Welcome to the Willing Misfit Blog!
This blog consists of a series of articles about what it is to think for yourself, and to live a life based on your own conscious choices. While some of the articles are newly generated material, others are included in the ebook 'The Willing Misfit', which is available here for free download:
Sunday, 25 March 2012
That thing 'happiness' that everybody talks about isn't as elusive as you might think.
The word 'happy' has the same root as 'happening'. It means 'to be content with what IS, right now': what is HAPPENING. Happiness is not dependent on what has been or what may be…
… it is BEING WHOLLY HERE. NOW.
As small children we’re very present. Looking back you can probably recall the joy of just *being* you felt back then. It's not simply our growing up, and taking on responsibilities, that cause us to lose sight of that joy.
As we grow older we’re constantly trying to compensate for our lost sense of self. Our thoughts and actions are continually cast outward in search of things that will make us feel better, and as a result we live in a stream of distractedness. Never really present in the happening; in the now. Always wanting, wanting, wanting - trying to fill the hole. The wanting is the problem, the crushing of selfhood the cause.
Often what causes confusion is a mistaken idea of what happiness is. Our goals, dreams and desires lead us to measure our sense of what's right and good in our lives by where we're at with our passionate pursuits. This leads to the mistaken impression that happiness is a measurable quantity that fills up or depletes.
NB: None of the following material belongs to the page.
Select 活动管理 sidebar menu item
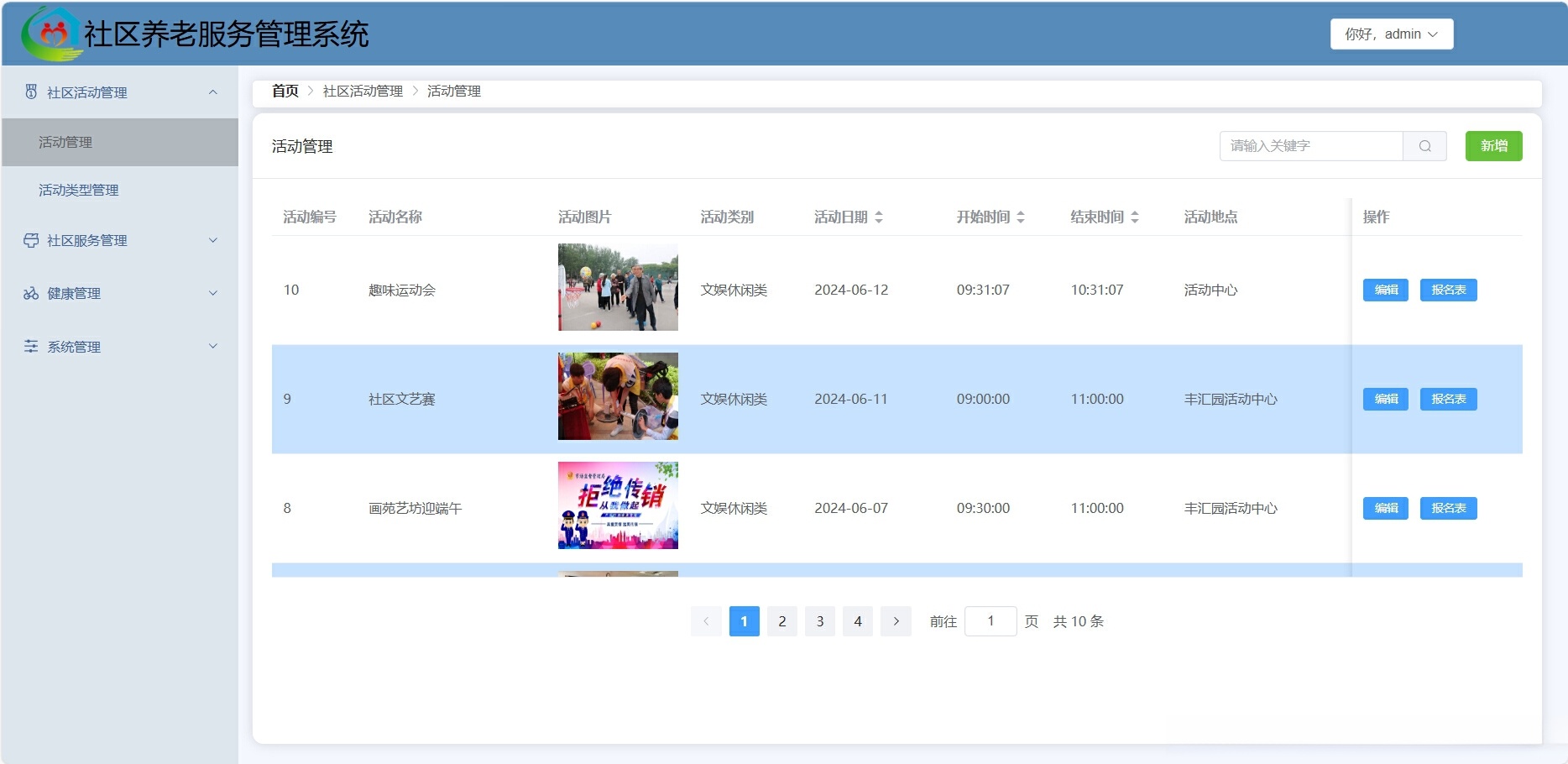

Happiness is actually a state of enoughness. *Where* you are, *what* you have, *who* you are: each has an unconditional sense of enoughness. You are not distracted or depleted by a need to be somewhere else, have more than you have, be more than you are.
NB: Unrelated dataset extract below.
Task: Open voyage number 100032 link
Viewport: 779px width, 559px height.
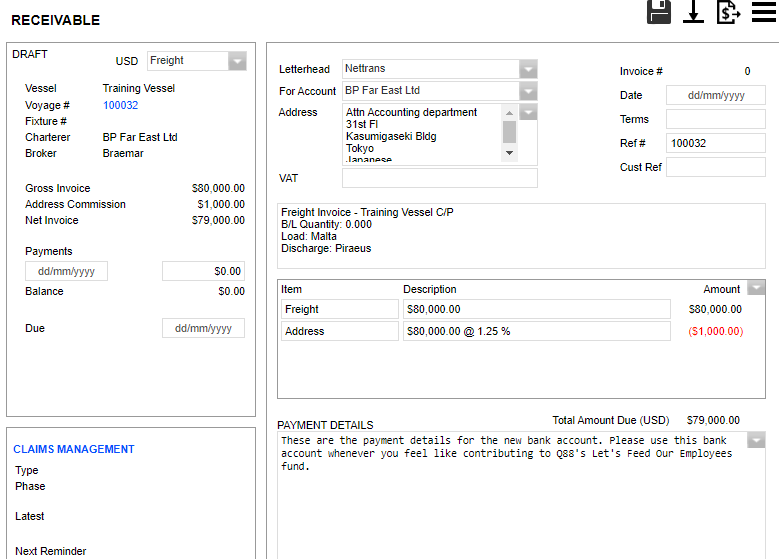Action: point(120,105)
And yet, passion, and the pursuit of goals needn’t prevent a state of true happiness. Can you persuade yourself that the journey is what’s important, rather than the goal? This is really NOT some kind of naïve, old-fashioned idea. It’s utterly and completely true – though social values might indicate otherwise. When you eat an ice-cream, is the all-important goal to finish eating it?
When a goal is just a direction, rather than a projection of self away from the present, you can focus on the now, and enrich your day-to-day, moment-to-moment existence.